Travaillant en lien étroit avec le ministère de la Santé, MSF est la seule organisation médicale à Bangui qui offre une prise en charge médicale gratuite aux patients étant à un stade avancé de la maladie, et souvent co-infectés par la tuberculose. Dans la capitale de la Centrafrique, la prévalence du VIH est deux fois plus élevée que la moyenne nationale.
Un an après le démarrage du projet au Centre Hospitalier Universitaire Communautaire de Bangui, 1 851 patients ont déjà été admis pour un traitement contre le VIH, dont 558 patients nouvellement diagnostiqués.
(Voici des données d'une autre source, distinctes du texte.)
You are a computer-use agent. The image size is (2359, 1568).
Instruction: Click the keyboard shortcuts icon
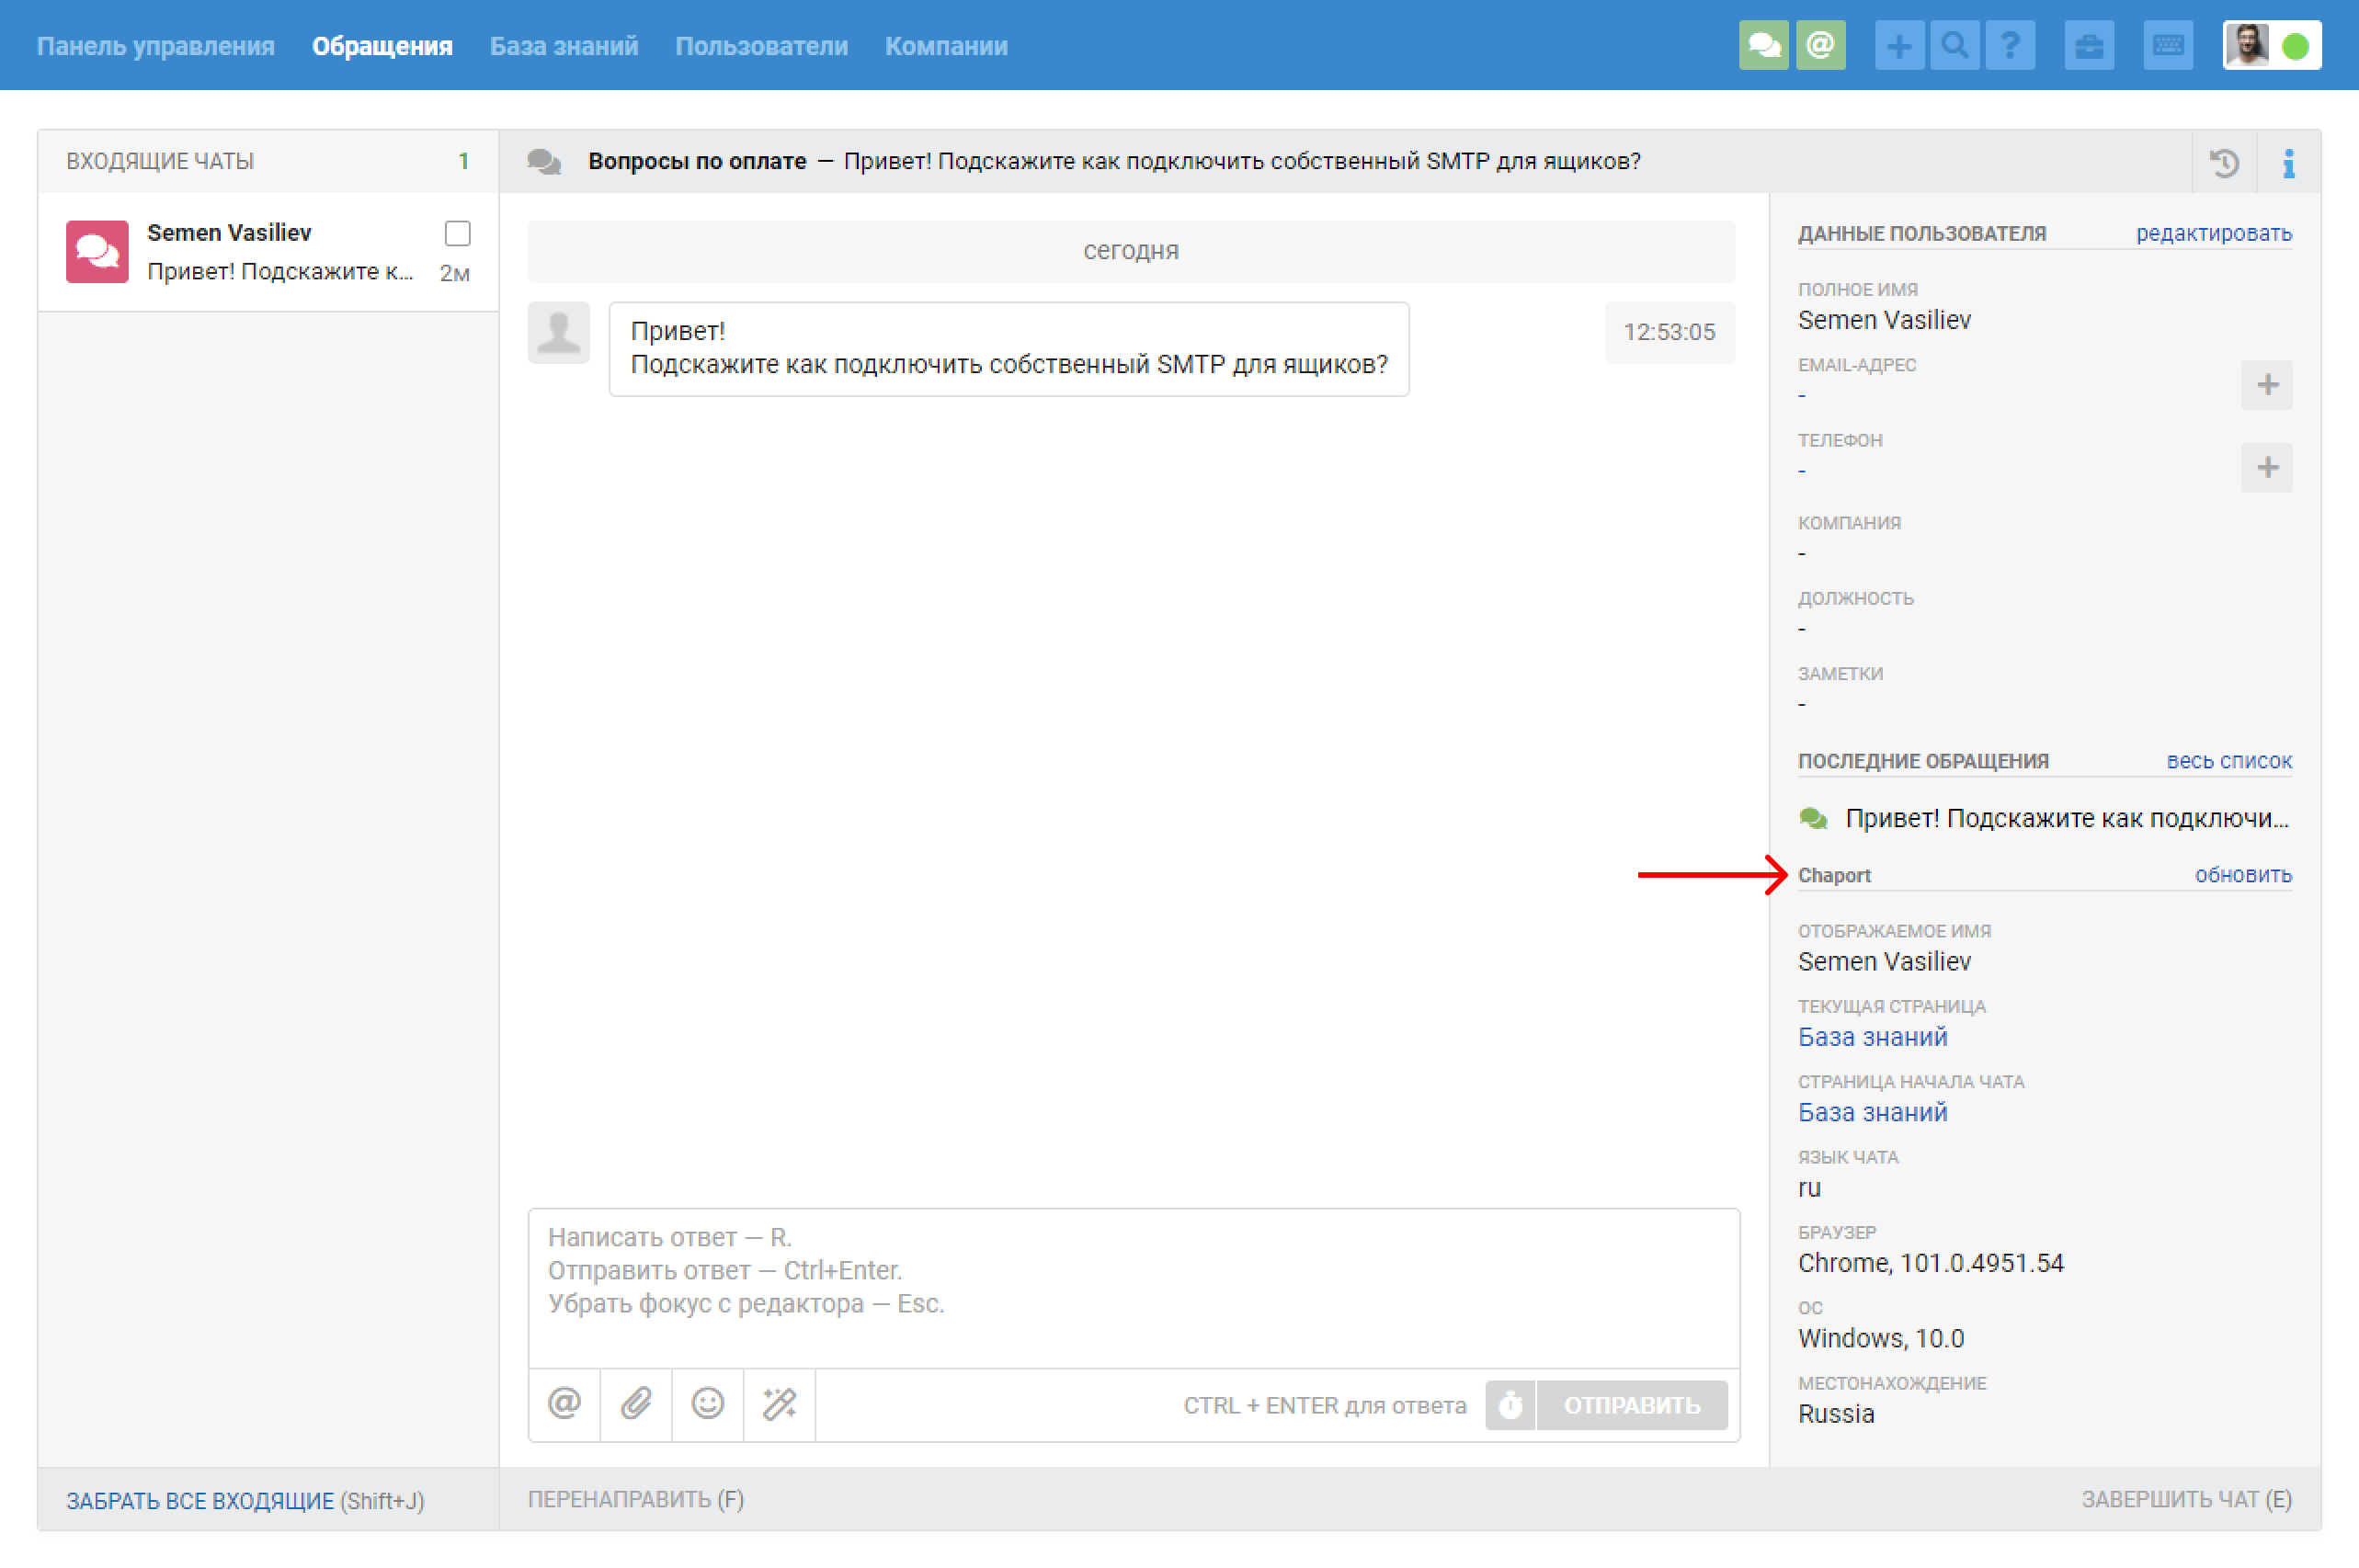click(2167, 46)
« J’étais à l’hôpital pour accompagner un proche quand j’ai commencé à avoir de la fièvre et les symptômes du paludisme, témoigne Reine, veuve de 34 ans et mère de deux enfants. L’équipe médicale m’a proposé de faire le test du VIH, c’est comme ça que je l’ai découvert. On m’a immédiatement mise sous traitement. Il y a quelques jours, j’ai été de nouveau conduite à l’hôpital parce que je suis encore tombée malade. On s’occupe de moi, et je commence à me remettre petit à petit. »
Anita, mère de six enfants, ne savait pas non plus qu’elle était séropositive avant son arrivée à l’hôpital. « Je n’étais pas en bonne santé depuis longtemps mais je ne savais pas que j’avais le Sida. Je suis tombée malade il y a deux semaines et on m’a amenée à l’hôpital pour me soigner. J’ai appris que j’avais le Sida en arrivant ici. »
En dehors de Bangui, MSF offre également des soins aux patients vivant avec le VIH avancé dans les villes de Paoua, Carnot, Kabo et Batangafo.
L’entraide par les pairs
Afin de faciliter l’accès des patients au traitement, les équipes MSF ont mis en place des groupes communautaires d’accès aux ARV (appelés les CAG) à Bambari, Batangafo, Bossangoa, Boguila, Carnot, Kabo, Paoua et Zemio. Grâce à ce système, des patients séropositifs dont l’état est stable [2] se regroupent et désignent l’un des leurs pour aller collecter les médicaments du groupe pour les mois à venir : cela permet de réduire les coûts de transport et le temps passé à l’hôpital.
En plus de rendre le traitement plus accessible, ce système aide aussi les patients à prendre une part plus active dans leur traitement. Le soutien mutuel dans ces groupes renforce l’adhérence dans un pays où la stigmatisation envers les personnes séropositives reste répandue. Les membres du groupe sont des acteurs clé de la prévention du VIH.
Dans des contextes difficiles voire dangereux comme en Centrafrique où la violence peut rendre les déplacements risqués, cette approche est particulièrement efficace, d’autant plus avec la Covid-19 et les restrictions de mouvements qui compliquent l’accès aux soins.
« Ce système est important car certains ont honte de se rendre à l’hôpital pour aller chercher leur traitement VIH », explique Serge, un membre du CAG soutenu par MSF à Carnot. Fin 2020, MSF avait participé à la mise en place de 276 groupes communautaires d’accès aux ARV, soit près de 2 300 personnes vivant avec le VIH.
« Le nombre de personnes séropositives qui rejoignent ces groupes augmente constamment », explique Laurent Lwindi Mukota. Des systèmes similaires existent aussi dans d’autres pays africains comme le Mozambique, l’Afrique du Sud, le Zimbabwe et la République démocratique du Congo où le VIH demeure un immense défi.
En 2019, 6 600 personnes vivant avec le VIH avaient accès aux antirétroviraux via les structures de santé appuyées par MSF en Centrafrique. Bien que des progrès aient été constatés ces dix dernières années, le système de santé centrafricain, à bout de souffle, fait face à d’énormes difficultés pour lutter efficacement contre le VIH dans le pays.
Dans un contexte aussi critique, il est urgent de redoubler d’efforts et d’accroître substantiellement les investissements afin que chaque personne puisse accéder gratuitement au dépistage et à une prise en charge du VIH dans le pays. Près de 38 millions de personnes vivent avec le VIH/Sida dans le monde, dont plus de deux-tiers en Afrique sub-saharienne.
***
[1] Cadre Stratégique National de Lutte Contre le VIH et le SIDA 2016-2020
[2] Il s’agit de patients sous traitement depuis plus de six mois, dont l’adhérence au traitement est reconnue, sans infection opportuniste majeure, dont la charge virale est supprimée et ne présentant pas de signe de tuberculose.